Chutani Kunal, Rai Nikhil, Sardar Anirban, Yadav Anupama, Rai Divya, Raj Anuj, Maji Bhaskar, Verma Shikha, Tripathi Ashish Kumar, Dhaniya Geeta, Hingorani Lal, Mishra Prabhat Ranjan, Trivedi Ritu
Division of Endocrinology, CSIR-Central Drug Research Institute, Lucknow, UP, India.
Academy of Scientific and Innovative Research (AcSIR), Ghaziabad, India.
Front Endocrinol (Lausanne). 2025 Apr 25;16:1540237. doi: 10.3389/fendo.2025.1540237. eCollection 2025.
This study shows that Fortified Withaferin A (FWA, 10% w/w) accelerates bone healing, advancing from the fibrovascular to bone remodeling stage within 12 days, compared to the typical 23-24-day healing time in rodents. FWA (10% w/w) outperformed parathyroid hormone (PTH) in osteoclast regulation and minimized recovery time, highlighting its potential as a therapeutic agent for bone health.
FWA (10% w/w) was administered orally at 125 mg·kg. A transverse osteotomy model was used to assess post-natal bone regeneration. Additionally, an estrogen-deficient model was employed to evaluate the therapeutic potential of FWA (10% w/w). Bone regeneration was validated through calcein incorporation, gene expression analyses, micro-CT imaging and mechanical testing. Pharmacokinetic profiling was used to determine plasma exposure and trough concentration.
FWA (10% w/w) effectively downregulated bone-resorbing genes, promoted anabolic responses, and reduced inflammation. It enhanced post-natal bone regeneration, likely via Runx-2 activation and modulation of osteogenic genes, alongside suppression of E3 ubiquitin-ligases Smurf1 and Smurf2, resulting in significantly enhanced callus formation and healing speed. Micro-CT revealed an enhanced callus area of ~95.14% within 12 days, compared to ~72.87% associated with normal healing. In the estrogen-deficient model, FWA (10% w/w) led to ~83.88% bone volume fraction at 23 days, exceeding the ~76.80% in controls and matching PTH effects. Material stiffness showed significant gains, with average Young's modulus rising from ~54 ± 1.03 MPa to ~63 ± 2.54 MPa. Pharmacokinetic profiling indicated plasma exposure at 226 ng/ml*hr and higher trough concentration at 24 hr, contributing to optimum therapeutic effectiveness.

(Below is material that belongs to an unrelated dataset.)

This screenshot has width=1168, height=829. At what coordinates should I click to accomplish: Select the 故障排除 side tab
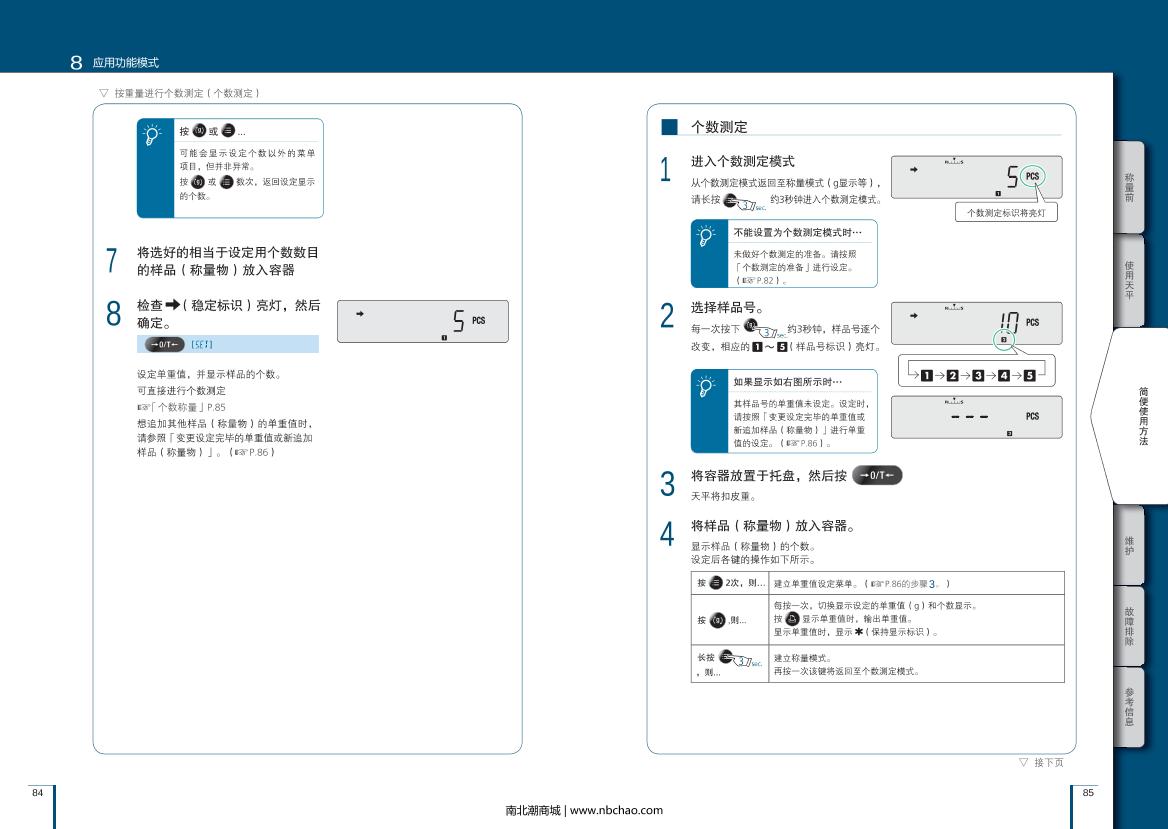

These results demonstrate that FWA (10% w/w) could significantly enhance bone mineralization and healing, facilitating an earlier transition from fibrovascular tissue to bone remodeling. The enhanced results, such as increased healing, better callus formation, and improved mechanical properties, indicate that FWA (10% w/w) is a potential intervention for delayed healing, especially in osteoporotic fractures.

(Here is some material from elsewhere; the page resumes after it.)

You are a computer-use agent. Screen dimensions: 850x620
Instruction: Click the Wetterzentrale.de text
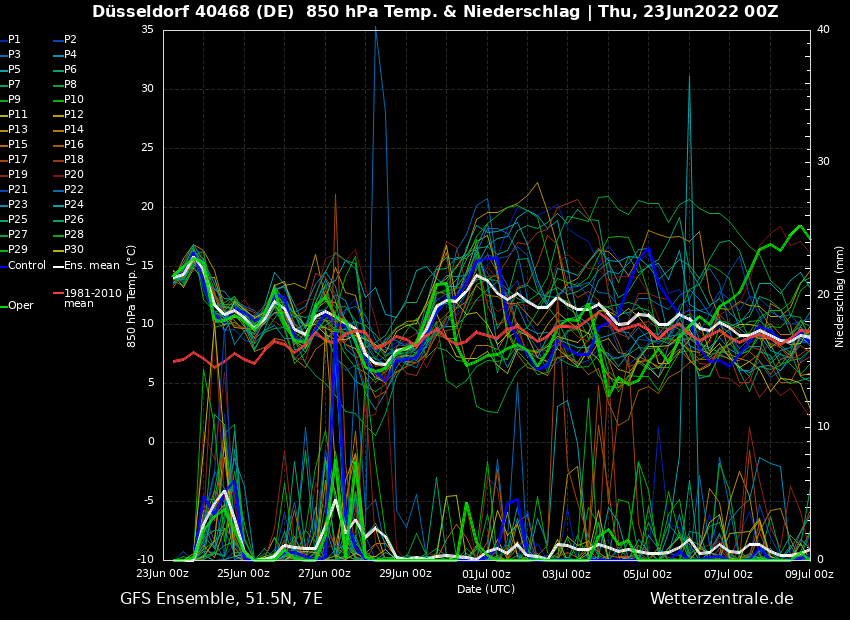click(721, 599)
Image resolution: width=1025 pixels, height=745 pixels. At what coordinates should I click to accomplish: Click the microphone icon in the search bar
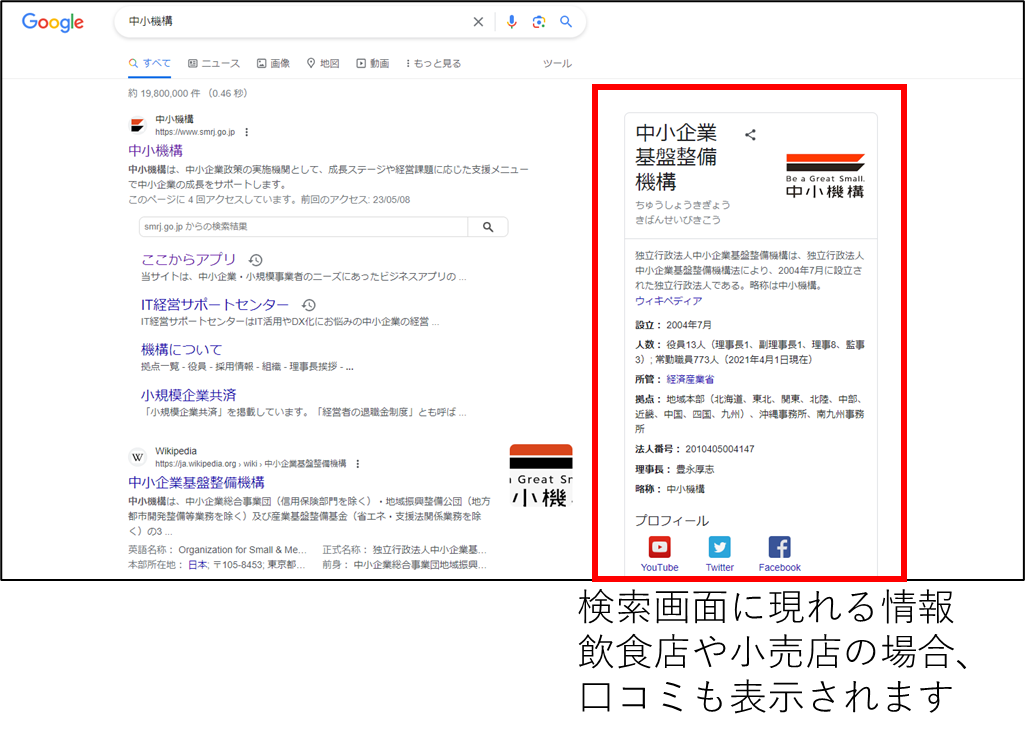512,21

本研究表明,与啮齿动物典型的23 - 24天愈合时间相比,强化的睡茄内酯A(FWA,10% w/w)可加速骨愈合,在12天内从纤维血管阶段进入骨重塑阶段。FWA(10% w/w)在破骨细胞调节方面优于甲状旁腺激素(PTH),并将恢复时间减至最短,凸显了其作为骨健康治疗药物的潜力。
以125 mg·kg的剂量口服给予FWA(10% w/w)。采用横向截骨模型评估出生后骨再生情况。此外,采用雌激素缺乏模型评估FWA(10% w/w)的治疗潜力。通过钙黄绿素掺入、基因表达分析、显微CT成像和力学测试验证骨再生情况。利用药代动力学分析确定血浆暴露量和谷浓度。
FWA(10% w/w)有效下调骨吸收基因,促进合成代谢反应并减轻炎症。它可能通过激活Runx - 2和调节成骨基因,同时抑制E3泛素连接酶Smurf1和Smurf2来增强出生后骨再生,从而显著增强骨痂形成和愈合速度。显微CT显示,12天内骨痂面积增加约95.14%,而正常愈合情况下为约72.87%。在雌激素缺乏模型中,FWA(10% w/w)在23天时导致骨体积分数约为83.88%,超过对照组的约76.80%,与PTH的效果相当。材料刚度显著增加,平均杨氏模量从约54 ± 1.03 MPa升至约63 ± 2.54 MPa。药代动力学分析表明血浆暴露量为226 ng/ml*hr,24小时时谷浓度更高,有助于达到最佳治疗效果。
这些结果表明,FWA(1)0% w/w)可显著增强骨矿化和愈合,促进从纤维血管组织到骨重塑的更早转变。愈合增加、骨痂形成更好以及力学性能改善等增强的结果表明,FWA(10% w/w)是延迟愈合尤其是骨质疏松性骨折的潜在干预措施。